Der Norweger Karl Ove Knausgård ist der Mann der Stunde der weltweiten Literaturszene. In seinem sechsbändigen Roman »Min Kamp« hat er den weltweiten Lobeshymnen zufolge die eigene Biografie in radikaler und schonungsloser Weise in Kunst verwandelt. Während in Norwegen bereits alle sechs Teile vorliegen, erntet in Deutschland gerade »Träumen«, der fünfte Band, fulminante Kritiken. Was macht das Phänomen Knausgård aus? Und lohnt sich jetzt noch der Einstieg? Fragen, die den Autor bewegt haben, einen Abend mit Norwegens erfolgreichstem Literaturexport zu verbringen.

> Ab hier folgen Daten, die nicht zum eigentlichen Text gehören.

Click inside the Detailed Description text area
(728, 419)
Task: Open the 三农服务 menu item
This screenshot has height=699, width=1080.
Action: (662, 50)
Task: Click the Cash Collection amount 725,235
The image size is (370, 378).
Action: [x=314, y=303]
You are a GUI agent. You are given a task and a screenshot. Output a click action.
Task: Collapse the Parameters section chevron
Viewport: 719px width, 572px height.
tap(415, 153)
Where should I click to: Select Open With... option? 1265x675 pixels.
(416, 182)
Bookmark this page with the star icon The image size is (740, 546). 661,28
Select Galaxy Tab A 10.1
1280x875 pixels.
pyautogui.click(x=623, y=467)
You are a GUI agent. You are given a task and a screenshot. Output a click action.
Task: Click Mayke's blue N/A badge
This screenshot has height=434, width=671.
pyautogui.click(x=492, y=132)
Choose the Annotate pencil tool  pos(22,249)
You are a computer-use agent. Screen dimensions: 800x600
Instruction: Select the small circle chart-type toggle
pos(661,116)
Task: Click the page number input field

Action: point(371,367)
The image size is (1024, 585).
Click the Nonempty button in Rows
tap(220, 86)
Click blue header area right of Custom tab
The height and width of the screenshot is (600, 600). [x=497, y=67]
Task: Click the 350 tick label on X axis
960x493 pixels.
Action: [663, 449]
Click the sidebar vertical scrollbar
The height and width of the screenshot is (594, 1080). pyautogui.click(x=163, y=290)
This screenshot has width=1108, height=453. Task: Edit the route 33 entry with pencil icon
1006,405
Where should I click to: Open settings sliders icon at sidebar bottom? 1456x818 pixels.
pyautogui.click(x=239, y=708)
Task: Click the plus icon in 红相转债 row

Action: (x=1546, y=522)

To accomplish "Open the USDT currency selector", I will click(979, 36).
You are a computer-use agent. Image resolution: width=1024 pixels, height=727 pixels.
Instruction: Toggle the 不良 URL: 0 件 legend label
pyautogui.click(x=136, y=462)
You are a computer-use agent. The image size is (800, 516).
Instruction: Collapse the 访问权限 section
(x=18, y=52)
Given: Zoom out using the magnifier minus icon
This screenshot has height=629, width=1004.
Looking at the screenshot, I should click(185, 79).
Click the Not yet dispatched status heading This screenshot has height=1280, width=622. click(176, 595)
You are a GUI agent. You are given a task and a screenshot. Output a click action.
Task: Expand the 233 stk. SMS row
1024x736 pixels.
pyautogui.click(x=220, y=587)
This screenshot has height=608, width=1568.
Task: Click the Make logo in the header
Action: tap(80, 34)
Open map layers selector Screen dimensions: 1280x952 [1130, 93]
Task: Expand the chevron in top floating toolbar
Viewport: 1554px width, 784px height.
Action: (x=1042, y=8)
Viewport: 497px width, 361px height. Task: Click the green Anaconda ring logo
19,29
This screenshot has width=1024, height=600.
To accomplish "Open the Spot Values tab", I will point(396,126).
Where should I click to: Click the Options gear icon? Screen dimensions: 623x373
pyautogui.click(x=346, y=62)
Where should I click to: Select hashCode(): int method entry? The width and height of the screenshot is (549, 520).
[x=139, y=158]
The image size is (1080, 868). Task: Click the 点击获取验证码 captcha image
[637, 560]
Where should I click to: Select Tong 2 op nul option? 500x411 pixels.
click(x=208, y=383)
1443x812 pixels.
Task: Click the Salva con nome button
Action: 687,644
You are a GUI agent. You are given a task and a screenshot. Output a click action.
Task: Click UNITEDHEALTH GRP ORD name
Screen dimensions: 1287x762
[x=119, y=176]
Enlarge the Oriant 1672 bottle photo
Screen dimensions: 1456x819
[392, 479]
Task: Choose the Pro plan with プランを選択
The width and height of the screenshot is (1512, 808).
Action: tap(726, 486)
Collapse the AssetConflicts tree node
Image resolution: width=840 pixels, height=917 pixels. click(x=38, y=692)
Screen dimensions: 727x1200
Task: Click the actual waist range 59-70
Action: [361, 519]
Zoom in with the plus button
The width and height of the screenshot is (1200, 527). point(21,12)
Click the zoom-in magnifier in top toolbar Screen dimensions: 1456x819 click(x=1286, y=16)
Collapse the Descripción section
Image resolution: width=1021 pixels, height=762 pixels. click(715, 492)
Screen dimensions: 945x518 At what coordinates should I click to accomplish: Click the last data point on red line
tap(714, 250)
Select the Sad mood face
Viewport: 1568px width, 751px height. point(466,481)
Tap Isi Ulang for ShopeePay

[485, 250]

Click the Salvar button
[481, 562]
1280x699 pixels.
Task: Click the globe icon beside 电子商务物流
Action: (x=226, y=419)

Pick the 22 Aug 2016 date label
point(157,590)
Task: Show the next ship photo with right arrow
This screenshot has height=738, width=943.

Die Skepsis ist des Kritikers bestes Instrument, denn nichts ist wirksamer, als den Kaiser in seinen neuen Kleidern als nackt bloßzustellen. Dies bemerkte auch ZEIT-Literaturchef Ijoma Mangold, der vor Knausgårds Auftritt in Berlin mit dessen Übersetzer Paul Berf über die ansteckende Wirkung der besonderen Literatur des Norwegers sprach. Das Haus der Berliner Festspiele, in dem eine von RadioEins-Moderator Thomas Böhm inszenierte Knausgård-Nacht stattfand, war bis zum letzten Platz gefüllt. Knausgård-Fans und Knausgård-Neulinge saßen Seite an Seite, um diesen Shootingstar der Literatur einmal live zu sehen. Vielleicht wollten sie aber auch nur einmal den Hype fühlen, der um den Norweger entstanden ist.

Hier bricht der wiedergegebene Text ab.